J. Martín de Carpi1, H. Expósito de Mena1,2, G. Pujol Muncunill2, V. Varea Calderón2, 1Hospital Sant Joan de Déu, Barcelona, Spain, Pediatric Inflammatory Bowel Disease Unit, Barcelona, Spain, 2Hospital Sant Joan de Deu, Pediatric Gastroenterology and Nutrition Unit, Barcelona, Spain


Pediatric ulcerative colitis (UC) usually has a more extensive and progressive clinical course than adult UC. Moreover, initial intensive therapies to induce remission are needed and surgery is earlier indicated. Our aim is to review the epidemiologic features and clinical outcomes observed in our pediatric UC patients.


Observational retrospective study of the UC patients (age <18 years) diagnosed over a 4-year period (2008–2012) in our pediatric IBD referral Unit. Epidemiological and clinical data, therapeutic management and outcomes were reviewed both at diagnosis and throughout the follow-up.

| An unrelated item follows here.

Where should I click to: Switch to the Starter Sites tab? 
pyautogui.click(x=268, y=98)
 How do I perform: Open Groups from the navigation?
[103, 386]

48 UC patients (54.2% women) were diagnosed in this period (9.6 new diagnosis/year). Mean follow-up: 28 months (SD 17 mo). Median age at diagnosis: 12 years (p25–75 7.2–14). Clinical presentation at diagnosis: 92% rectal bleeding, 77% diarrhea, 50% abdominal pain, 42% weight loss. According to the Paris classification, 61.4% presented with pancolitis, 23.4% with proctosigmoiditis, 8.5% with left-side colitis and 6.4% with extensive colitis. Mean PUCAI (Pediatric Ulcerative Colitis Activity Index) at diagnosis was 45 points (SD 15.7), with 13.6% presenting with severe disease (PUCAI >65). Median diagnostic delay was 5 months (1–24). 36 patients (75%) received 5-aminosalicylates at disease onset; in 9 of these patients steroids were added due to poor response. Globally, 62.4% (n = 30) received steroids: 43.7% at disease onset and an additional 18.7% in the follow-up. 5 patients (10.4%) received cyclosporine after steroid-resistance at disease onset; 2 of them received infliximab after cyclosporine failure, without response and need for colectomy (4% of the whole group). The incidence of steroid-dependence and steroid-resistance at the end of the follow-up was 26% and 16%, respectively. 16% of the patients received thiopurines as maintenance treatment. Granulocyte apheresis was used in 5 steroid-dependent patients, with posterior effective steroid withdrawal. Throughout the follow-up, 35.4% presented at least with one severe relapse (S1). 41.6% (n = 20) did not show recurrence. Endoscopic follow-up was performed in 22 patients after clinical impairment or when considering a therapeutic change; 3 of them showed disease extension (pancolonic involvement).


UC in our patients have showed a similar pattern to those described in the literature, with extensive and aggressive disease course. However, a low rate of colectomy (4%) was observed, with failure of rescue therapy after steroid-resistance at diagnosis being the common circumstance. A large number of children are at risk for steroid-dependency.